Ask Dr. K: Stop-smoking strategies include more than patch
Thu., Oct. 2, 2014
DEAR DOCTOR K: I’ve been trying to quit smoking with nicotine replacement patches, but it hasn’t worked. Any suggestions?
DEAR READER: Smoking may be the toughest unhealthy habit to break, but it is possible.
There are two main obstacles that make cigarettes particularly hard to quit: First is the physical withdrawal from nicotine. Second is the psychological withdrawal from a habit that has become part of your daily routine.
Nicotine replacement is available as patches, gum, sprays, inhalers and lozenges. They can help overcome the physical addiction of nicotine. If that doesn’t work, consider varenicline (Chantix) and bupropion (Zyban). These medications reduce physical cravings and make smoking less enjoyable.

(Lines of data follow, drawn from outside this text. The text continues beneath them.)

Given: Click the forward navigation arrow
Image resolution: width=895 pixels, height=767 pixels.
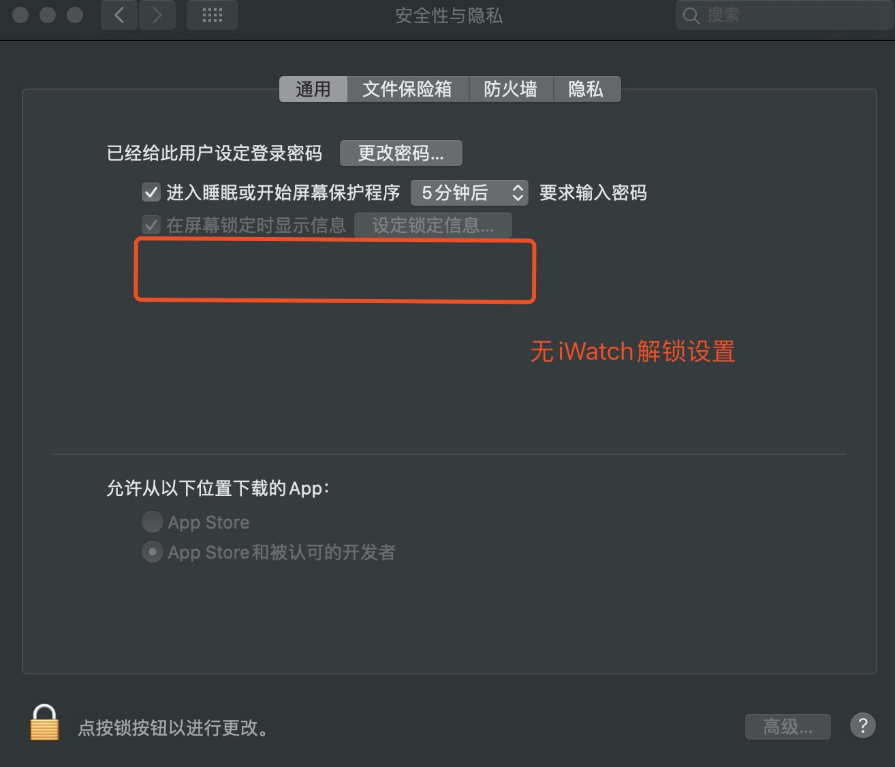Looking at the screenshot, I should pyautogui.click(x=157, y=15).
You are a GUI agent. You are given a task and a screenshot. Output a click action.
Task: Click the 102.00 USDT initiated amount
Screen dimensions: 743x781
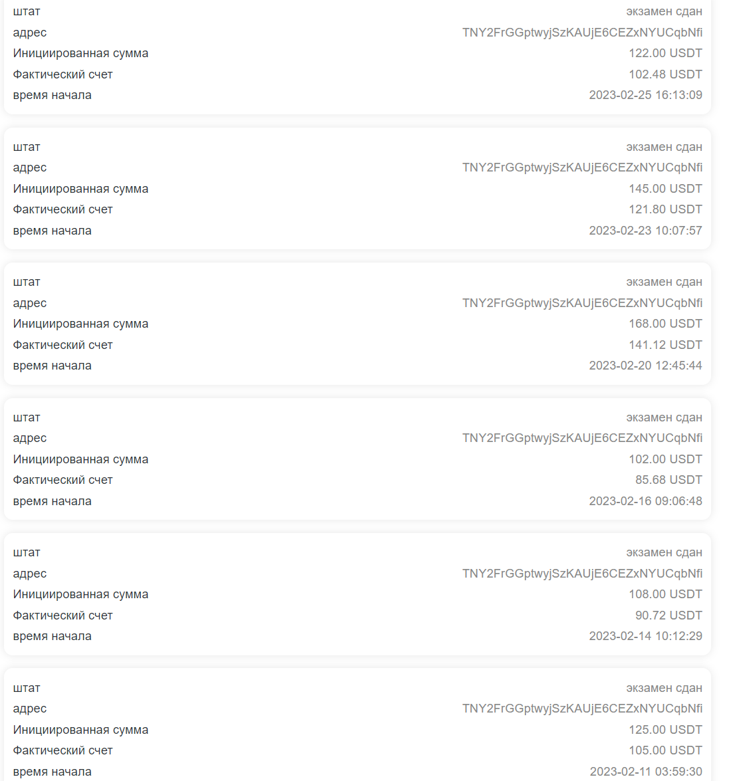click(665, 459)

Two new studies support the use of quit-smoking medications plus nicotine replacement for smokers who haven’t been able to quit using nicotine replacement alone.
In one study, researchers compared varenicline plus nicotine replacement with varenicline alone. The combination worked better.
In the other study, researchers recruited smokers who weren’t able to kick the habit with just nicotine replacement. They assigned them to take varenicline alone or varenicline plus bupropion, while continuing to use a nicotine patch. After 12 weeks, 40 percent of those taking both medications were no longer smoking, compared to 25 percent of those taking only varenicline.
These results don’t suggest that smokers take varenicline and bupropion as a first step in smoking cessation. Though they are effective, both drugs can have dangerous side effects.
A non-drug strategy that may help you quit is proper planning. Once you have decided to quit, take concrete steps. Set a quit date. Sign up for a stop-smoking support group. Develop strategies for getting back on track if you slip.
Also consider cognitive behavioral therapy. This type of “talk therapy” will help you change thoughts and behaviors that may be getting in the way of quitting.